Alexander B. Henderson - Needham & Company, LLC, Research Division

Just a quick one. The acquisition-related expenses on the reconciliation page, what line items is that coming out of?

Meir Moshe

Yes. The operating expenses, you mean?

Alexander B. Henderson - Needham & Company, LLC, Research Division

It says acquisition-related expenses in the reconciliation to non-GAAP.

Meir Moshe

Okay, okay. I understand. This line -- this is in the G&A, usually, which is include all the costs that's associated to the transaction that we have to pay.

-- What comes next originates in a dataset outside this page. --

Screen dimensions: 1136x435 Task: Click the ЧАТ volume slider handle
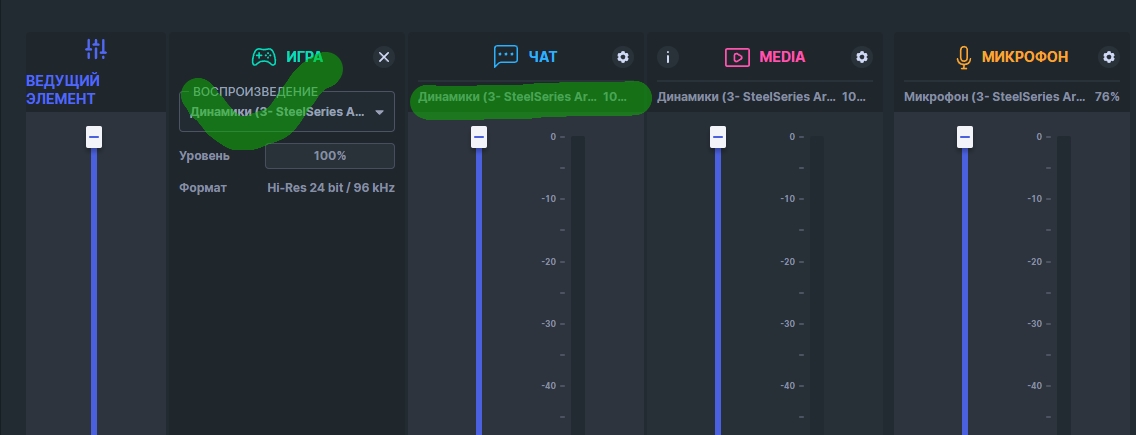[479, 136]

Alexander B. Henderson - Needham & Company, LLC, Research Division

Okay. So it's all on G&A?

Meir Moshe

Yes.

Operator

And there are no further questions in queue. Please continue.

Roy Zisapel

Thank you, everyone, for joining us today, and we look forward to meeting you in our Analyst Day. Thank you.

Operator

Ladies and gentlemen, this conference will be available for replay starting today at 10:45 a.m. and will run until May 9 at midnight. You may access the replay service by dialing 1 (800) 475-6701 and entering the access code of 286846. You may also dial (320) 365-3844 and enter the access code of 286846.

That does conclude your conference for today. Thank you very much for your participation and for using the AT&T Executive Teleconference. You may now disconnect.